# Exercise aim
Please print exactly the lines from the line containing "Click the Quickbooks card title text" through the end of the data, no more, and keep pictures out of the copy.

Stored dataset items
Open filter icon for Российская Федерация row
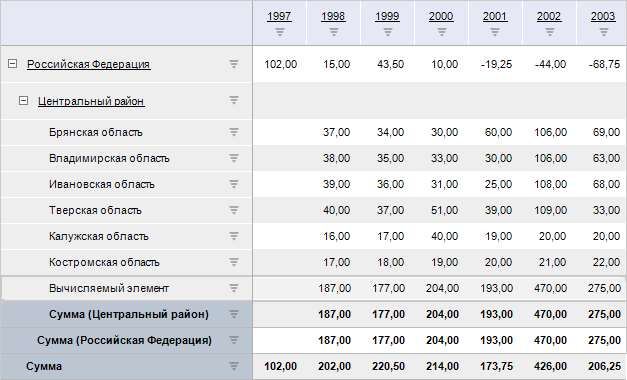627x380 pixels. [x=234, y=64]
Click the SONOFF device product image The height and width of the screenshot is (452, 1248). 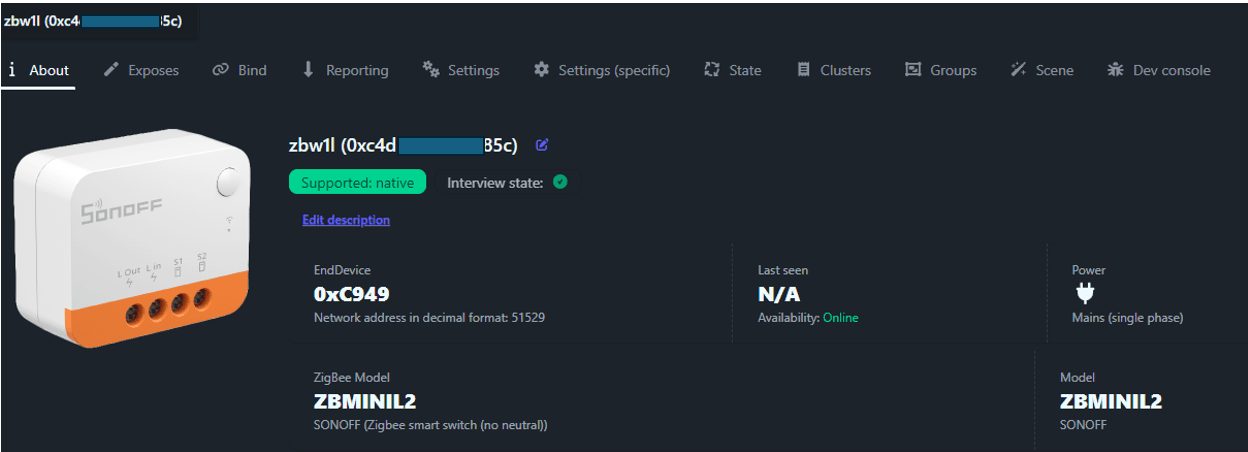click(x=133, y=236)
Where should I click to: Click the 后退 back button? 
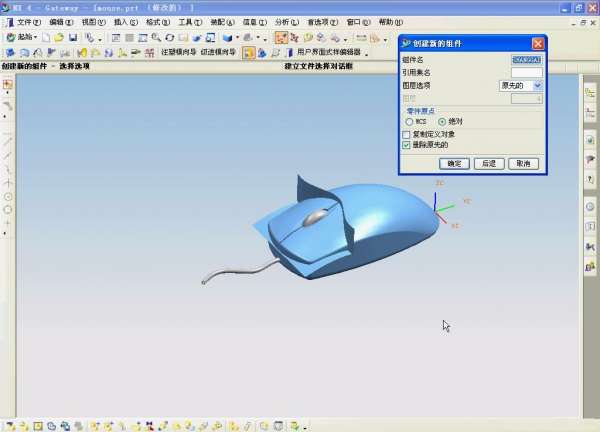point(487,163)
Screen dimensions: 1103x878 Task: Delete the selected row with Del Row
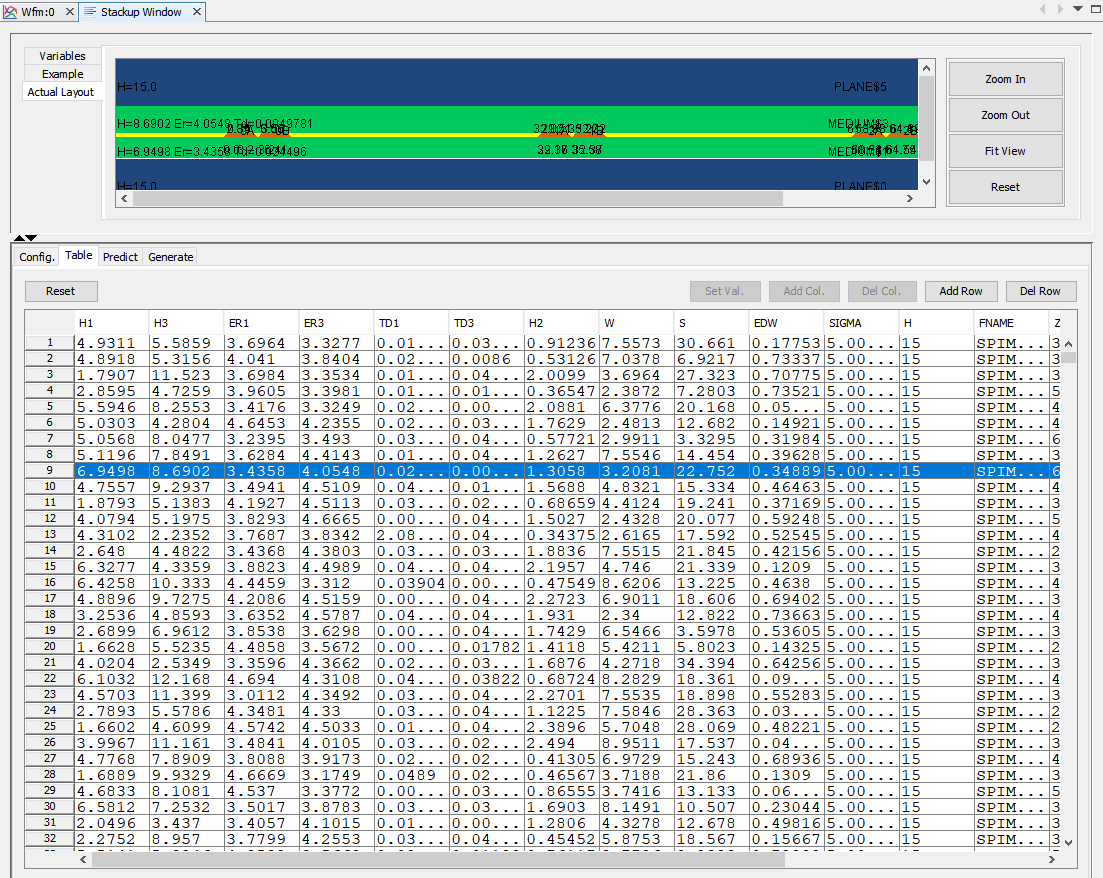(x=1040, y=291)
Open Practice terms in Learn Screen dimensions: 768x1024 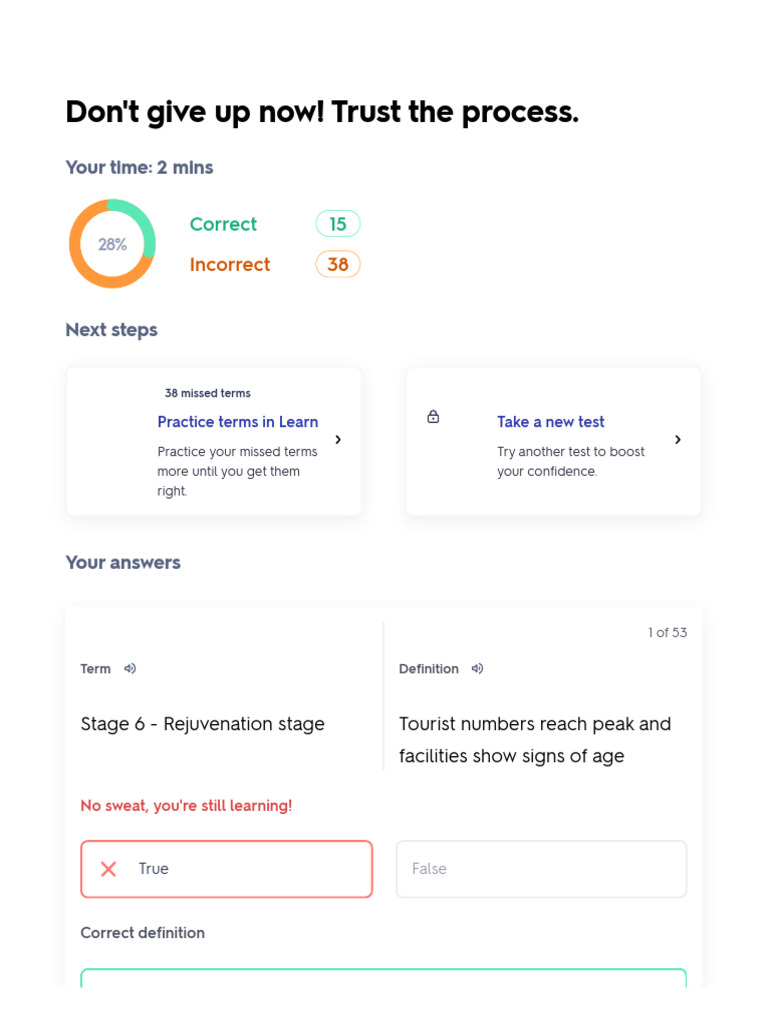[238, 422]
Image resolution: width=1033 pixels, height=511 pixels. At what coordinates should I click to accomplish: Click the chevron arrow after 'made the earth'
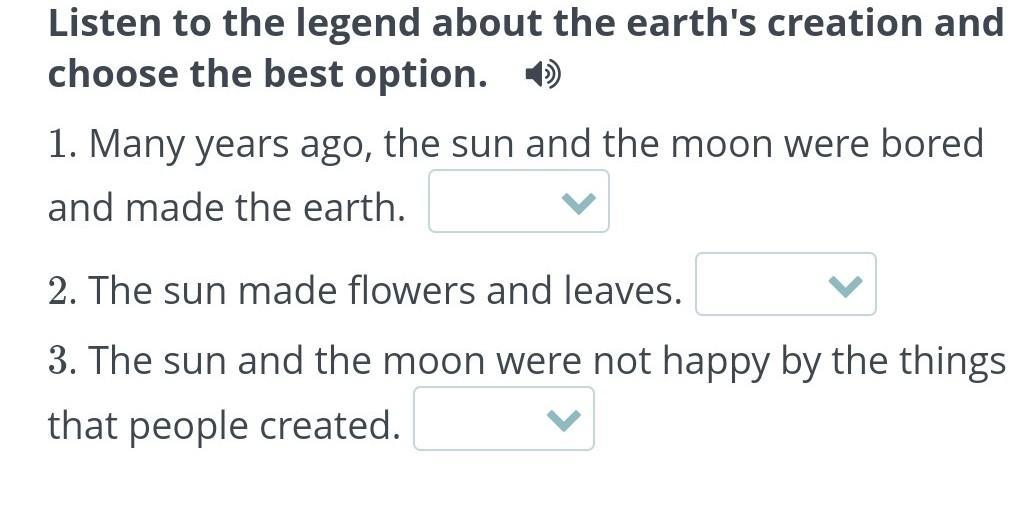tap(578, 204)
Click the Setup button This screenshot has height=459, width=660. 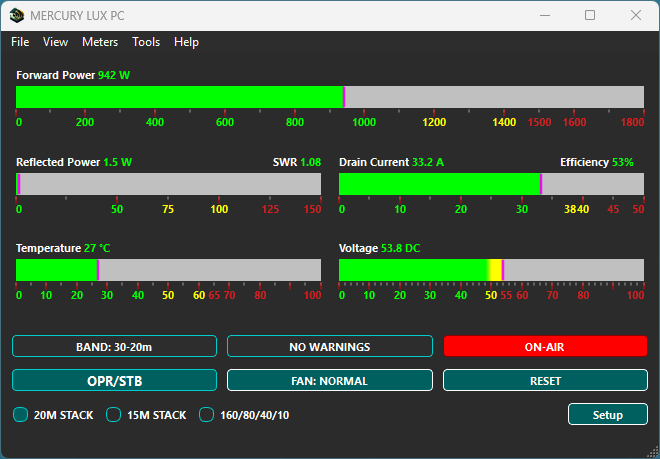pos(607,415)
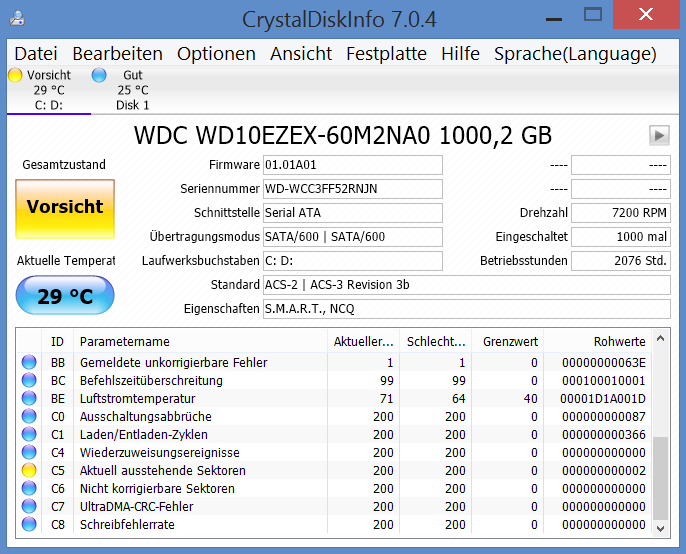This screenshot has width=686, height=554.
Task: Click the yellow Vorsicht health status button
Action: click(x=65, y=209)
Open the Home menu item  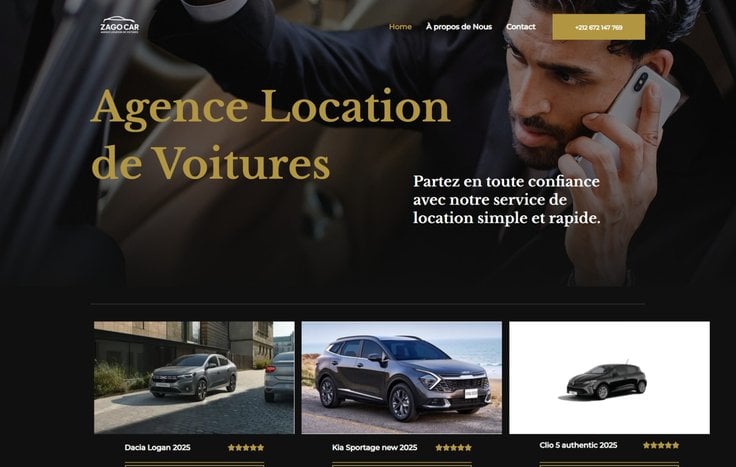400,27
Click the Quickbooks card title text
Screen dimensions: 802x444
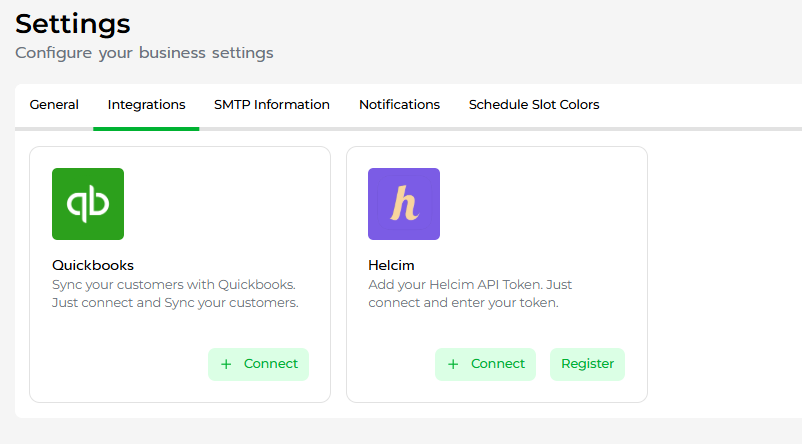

# Reply
Click the Quickbooks card title text
Screen dimensions: 802x444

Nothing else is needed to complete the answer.